[EXCERPTED DATA — start]

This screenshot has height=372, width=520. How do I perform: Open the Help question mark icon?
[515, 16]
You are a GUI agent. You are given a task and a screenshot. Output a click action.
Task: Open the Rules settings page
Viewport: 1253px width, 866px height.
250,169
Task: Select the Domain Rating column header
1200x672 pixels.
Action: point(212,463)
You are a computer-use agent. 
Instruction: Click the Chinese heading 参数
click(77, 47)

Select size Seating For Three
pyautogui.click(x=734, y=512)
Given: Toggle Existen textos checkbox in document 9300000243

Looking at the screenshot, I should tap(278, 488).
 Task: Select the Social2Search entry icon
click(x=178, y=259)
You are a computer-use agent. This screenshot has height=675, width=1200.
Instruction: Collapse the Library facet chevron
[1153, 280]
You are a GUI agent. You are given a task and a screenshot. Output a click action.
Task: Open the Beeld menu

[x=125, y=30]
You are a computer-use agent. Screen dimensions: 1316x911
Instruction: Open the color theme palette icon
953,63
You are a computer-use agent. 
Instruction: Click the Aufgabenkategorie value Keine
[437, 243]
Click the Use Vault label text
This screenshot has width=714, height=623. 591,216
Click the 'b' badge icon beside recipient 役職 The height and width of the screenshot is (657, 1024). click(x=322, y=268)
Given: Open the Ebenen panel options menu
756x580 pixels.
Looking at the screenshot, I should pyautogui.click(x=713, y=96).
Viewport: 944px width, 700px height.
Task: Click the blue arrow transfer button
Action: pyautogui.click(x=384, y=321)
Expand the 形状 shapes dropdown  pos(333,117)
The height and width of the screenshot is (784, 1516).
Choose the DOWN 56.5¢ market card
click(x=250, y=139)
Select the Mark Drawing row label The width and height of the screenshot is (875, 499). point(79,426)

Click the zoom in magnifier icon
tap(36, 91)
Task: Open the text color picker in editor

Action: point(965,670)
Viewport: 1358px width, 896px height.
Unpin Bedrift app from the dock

[EXCERPTED DATA — finish]

--- EXERCISE GOAL ---
Reproduce the entries above in full, so that each one reads exactly as before.

--- TASK RESULT ---
This screenshot has height=372, width=520. How do I perform: Open the Help question mark icon?
[515, 16]
You are a GUI agent. You are given a task and a screenshot. Output a click action.
Task: Open the Rules settings page
Viewport: 1253px width, 866px height.
250,169
Task: Select the Domain Rating column header
1200x672 pixels.
Action: point(212,463)
You are a computer-use agent. 
Instruction: Click the Chinese heading 参数
click(77, 47)

Select size Seating For Three
pyautogui.click(x=734, y=512)
Given: Toggle Existen textos checkbox in document 9300000243

Looking at the screenshot, I should tap(278, 488).
 Task: Select the Social2Search entry icon
click(x=178, y=259)
You are a computer-use agent. This screenshot has height=675, width=1200.
Instruction: Collapse the Library facet chevron
[1153, 280]
You are a GUI agent. You are given a task and a screenshot. Output a click action.
Task: Open the Beeld menu

[x=125, y=30]
You are a computer-use agent. Screen dimensions: 1316x911
Instruction: Open the color theme palette icon
953,63
You are a computer-use agent. 
Instruction: Click the Aufgabenkategorie value Keine
[437, 243]
Click the Use Vault label text
This screenshot has width=714, height=623. 591,216
Click the 'b' badge icon beside recipient 役職 The height and width of the screenshot is (657, 1024). click(x=322, y=268)
Given: Open the Ebenen panel options menu
756x580 pixels.
Looking at the screenshot, I should pyautogui.click(x=713, y=96).
Viewport: 944px width, 700px height.
Task: Click the blue arrow transfer button
Action: pyautogui.click(x=384, y=321)
Expand the 形状 shapes dropdown  pos(333,117)
The height and width of the screenshot is (784, 1516).
Choose the DOWN 56.5¢ market card
click(x=250, y=139)
Select the Mark Drawing row label The width and height of the screenshot is (875, 499). point(79,426)

Click the zoom in magnifier icon
tap(36, 91)
Task: Open the text color picker in editor

Action: point(965,670)
Viewport: 1358px width, 896px height.
Unpin Bedrift app from the dock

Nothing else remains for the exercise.